Translation and analysis

Jonathan Mayhew at Bemsha Swing has posted 14 different translations of a Basho haiku, under the heading "the wisdom of crowds in translation".

A few of the examples:

Britton: A mound of summer grass:
Are warriors' heroic deeds
Only dreams that pass?
Sato: Summer grass: where the warriors used to dream
Hamill: Summer grasses:
all that remains of great soldiers'
imperial dreams
Rexroth:     Summer Grass
where warriors dream.

Jonathan comments that

We might prefer or despise [a] particular version, but the best version is probably the sum total or average of all these. The more you have, the better. Any eccentricity or redundancy simply drops away. You don't need a mound of grass or a thicket of grass, just plain old natsugusa is fine.

I very much like the idea of looking at a large number of alternative translations, but as a linguist, I want to be able to see an interlinear analysis of the original as well. I don't know any Japanese, but Bill Poser knows a lot, so I asked him, and he was kind enough to supply one (with the Japanese written in romaji):

natsu	kusa	ya
summer	grass	lo!

tsuwa	mono	domo	ga
strong	person	PLURAL	GEN

yume	no	ato
dream	GEN	remains

Bill pointed out that the /k/ of /kusa/ becomes voiced in the compound, so the unparsed original is /natsugusa/. He also observed that

... two different genitive particles are used, /ga/ and /no/. In Modern Standard Japanese /ga/ no longer has this genitive usage, but it used to. The distribution is imperfectly understood but arguably is /ga/ with a human possessor, /no/ with non-human.

and he ended by mentioning that

The word /ato/ is interesting. Its most common usage is probably with the meaning "after", as in /ato de/ "later". It is however a noun and "after" clauses are nominal. As a noun it has the meaning "remains, relics" as in /shiroato/ "remains of a castle". Interestingly, it need not refer to physical remains in the usual sense. /ashiato/ are "tracks, footprints".

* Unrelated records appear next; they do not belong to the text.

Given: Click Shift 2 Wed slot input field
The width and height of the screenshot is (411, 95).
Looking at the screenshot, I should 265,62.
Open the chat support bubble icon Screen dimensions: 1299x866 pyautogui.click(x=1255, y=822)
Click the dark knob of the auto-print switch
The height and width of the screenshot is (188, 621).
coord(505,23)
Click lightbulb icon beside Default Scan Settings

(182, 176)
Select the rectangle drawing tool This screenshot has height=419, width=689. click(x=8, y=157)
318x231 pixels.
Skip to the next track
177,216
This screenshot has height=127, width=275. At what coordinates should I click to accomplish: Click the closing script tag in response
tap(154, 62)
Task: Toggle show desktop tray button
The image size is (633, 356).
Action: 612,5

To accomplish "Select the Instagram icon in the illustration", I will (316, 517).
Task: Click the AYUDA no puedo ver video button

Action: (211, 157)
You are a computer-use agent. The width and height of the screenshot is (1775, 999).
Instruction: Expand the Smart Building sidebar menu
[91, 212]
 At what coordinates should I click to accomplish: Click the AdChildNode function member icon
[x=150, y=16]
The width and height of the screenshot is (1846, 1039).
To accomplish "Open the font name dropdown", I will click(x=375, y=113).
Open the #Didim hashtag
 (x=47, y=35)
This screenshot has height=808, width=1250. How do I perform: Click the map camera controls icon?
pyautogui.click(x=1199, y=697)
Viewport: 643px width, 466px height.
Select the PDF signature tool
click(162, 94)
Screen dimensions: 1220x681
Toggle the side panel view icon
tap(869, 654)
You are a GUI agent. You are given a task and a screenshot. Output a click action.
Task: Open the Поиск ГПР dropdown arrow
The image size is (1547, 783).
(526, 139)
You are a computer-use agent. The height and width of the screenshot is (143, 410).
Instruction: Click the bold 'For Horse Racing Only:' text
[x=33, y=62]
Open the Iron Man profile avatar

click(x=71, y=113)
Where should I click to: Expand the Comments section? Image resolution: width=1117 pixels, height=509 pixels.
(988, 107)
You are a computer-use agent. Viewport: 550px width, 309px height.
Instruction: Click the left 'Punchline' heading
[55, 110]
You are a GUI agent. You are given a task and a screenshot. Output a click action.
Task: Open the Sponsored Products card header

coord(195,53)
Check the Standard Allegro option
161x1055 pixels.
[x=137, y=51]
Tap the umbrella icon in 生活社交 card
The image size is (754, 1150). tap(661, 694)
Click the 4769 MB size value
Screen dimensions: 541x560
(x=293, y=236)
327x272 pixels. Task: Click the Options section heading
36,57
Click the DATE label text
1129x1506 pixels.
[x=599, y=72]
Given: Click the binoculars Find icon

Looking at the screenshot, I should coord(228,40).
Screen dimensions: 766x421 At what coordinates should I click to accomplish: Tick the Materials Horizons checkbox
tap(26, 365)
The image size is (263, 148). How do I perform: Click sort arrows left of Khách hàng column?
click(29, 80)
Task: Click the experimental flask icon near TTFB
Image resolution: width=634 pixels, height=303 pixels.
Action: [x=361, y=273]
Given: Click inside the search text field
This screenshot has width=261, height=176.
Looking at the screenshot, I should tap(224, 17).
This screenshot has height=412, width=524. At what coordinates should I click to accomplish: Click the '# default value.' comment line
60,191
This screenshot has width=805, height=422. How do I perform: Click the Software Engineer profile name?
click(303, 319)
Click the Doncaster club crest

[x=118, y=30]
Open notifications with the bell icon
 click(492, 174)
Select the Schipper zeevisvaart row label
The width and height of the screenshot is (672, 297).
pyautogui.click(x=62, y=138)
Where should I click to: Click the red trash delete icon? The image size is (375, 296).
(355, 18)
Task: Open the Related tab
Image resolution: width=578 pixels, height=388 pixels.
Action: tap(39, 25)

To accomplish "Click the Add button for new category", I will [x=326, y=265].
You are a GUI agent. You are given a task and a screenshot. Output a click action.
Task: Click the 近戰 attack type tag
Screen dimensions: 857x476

For people with even a minimal linguistic education, this kind of transcription, analysis and commentary is easy to assimilate, and adds a great deal to the appreciation of the work, even for those who don't know the original language at all.

Someone like Bill could also present an equally simple and equally interesting set of observations about the characters used in the original orthography, the calligraphy of a notable presentation, and the sound of a reading.

I don't know any sites on the web that offer this sort of access to poetry in other languages, but such things must exist at least in embryo. And there should be more of them, in my opinion. Haiku would a particularly good subject for such analyses, since the originals are so short. However, you could do the same for famous selections from Sappho or Petrarch or Akhmatova. Or writers in less accessible languages, like the 19th-century Somali poet Raage Ugaas.